“The Butler,” the much-awaited offering from one of the richest women in the world, provides a snapshot of the life of longtime White House butler Eugene Allen. Yet two very telling episodes involving the treatment of people of color by sitting presidents made it as far only as the cutting room floor, if that far, as reported by Breitbart.com.
The film will debut later this month, starring not only the $77 million woman, Oprah Winfrey, but accomplished actor Forest Whitaker in the title role of Allen, who served in eight different presidential administrations ranging from Harry Truman in the early 1950s to Ronald Reagan in the mid 1980s.
As Breitbart notes, the makers of the film depict several Democratic presidents as heroes in the fight for civil rights, particularly President John Kennedy. But in a 2008 interview, Allen told the Washington Post of one occasion when an African American received less-than-cordial treatment at the hands of a president. It may shock Democrats to learn that president was John F. Kennedy.

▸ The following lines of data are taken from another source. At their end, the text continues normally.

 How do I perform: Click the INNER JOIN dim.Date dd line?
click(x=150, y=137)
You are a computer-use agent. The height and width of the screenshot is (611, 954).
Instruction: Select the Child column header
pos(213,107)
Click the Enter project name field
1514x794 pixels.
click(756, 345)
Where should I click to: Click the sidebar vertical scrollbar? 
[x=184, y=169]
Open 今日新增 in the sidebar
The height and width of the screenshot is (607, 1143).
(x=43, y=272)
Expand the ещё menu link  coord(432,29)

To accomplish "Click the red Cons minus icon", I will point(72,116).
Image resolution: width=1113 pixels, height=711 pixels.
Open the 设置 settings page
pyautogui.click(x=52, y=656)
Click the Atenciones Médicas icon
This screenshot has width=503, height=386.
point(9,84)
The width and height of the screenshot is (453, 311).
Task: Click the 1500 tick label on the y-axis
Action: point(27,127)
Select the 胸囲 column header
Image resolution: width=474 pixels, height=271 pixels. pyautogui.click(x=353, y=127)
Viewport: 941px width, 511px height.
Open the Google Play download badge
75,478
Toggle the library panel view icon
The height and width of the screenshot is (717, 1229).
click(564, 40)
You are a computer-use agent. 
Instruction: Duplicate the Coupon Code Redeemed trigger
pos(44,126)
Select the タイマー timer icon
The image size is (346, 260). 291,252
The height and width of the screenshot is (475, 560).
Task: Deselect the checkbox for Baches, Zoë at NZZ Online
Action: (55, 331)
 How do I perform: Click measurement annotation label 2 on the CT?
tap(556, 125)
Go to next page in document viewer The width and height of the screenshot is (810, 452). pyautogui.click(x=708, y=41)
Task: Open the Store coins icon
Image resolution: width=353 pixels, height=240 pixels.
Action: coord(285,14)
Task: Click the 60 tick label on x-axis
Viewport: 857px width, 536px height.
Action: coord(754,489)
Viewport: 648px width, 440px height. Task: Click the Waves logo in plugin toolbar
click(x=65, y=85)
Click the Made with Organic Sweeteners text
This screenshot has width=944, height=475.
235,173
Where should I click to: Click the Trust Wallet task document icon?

On the 100th anniversary of the signing of the Emancipation Proclamation in 1963, 800 black Americans were invited to the White House to commemorate the historic event. Initially, Democratic Party operative and function organizer Louis Martin had placed the names of actor/singer Sammy Davis, Jr., and his wife, May Britt, on the guest list. A still unidentified “someone” from the White House scratched the interracial couple off the invitation, but Martin quietly re-added them without authorization.
According to Martin, Kennedy was less than pleased when he saw the black and white couple stride into the White House. His face reddened with anger as he ordered photographers not to take any pictures of the interracial couple while they were in the presidential mansion or on the grounds.
Less than a decade later, the same Sammy Davis, Jr., found himself back in the White House, but this time under more convivial circumstances. Davis was invited by Richard Nixon to spend time (including an overnight stay in the Lincoln Bedroom) at the Executive Mansion to discuss, among other things, the possibility of increasing job opportunities for blacks.
It was within that time that Nixon initiated the controversial affirmative action program as a short-term fix to a long-term problem.
Davis went on to secure a spot in history for himself as he famously hugged Nixon at the 1972 Republican National Convention in Miami, Florida. The Washington Post article concluded that Davis had succeeded in being “forever identified with a White House that many blacks found hostile.”
The Post failed to mention that then Senator John Kennedy voted against the Civil Rights act of 1957, whereas then Vice President Richard Nixon was a strong supporter.
As reported by the New York Times last year, Nixon had more than a few “enlightened” civil rights and environmental policies in place that most Americans are unaware of.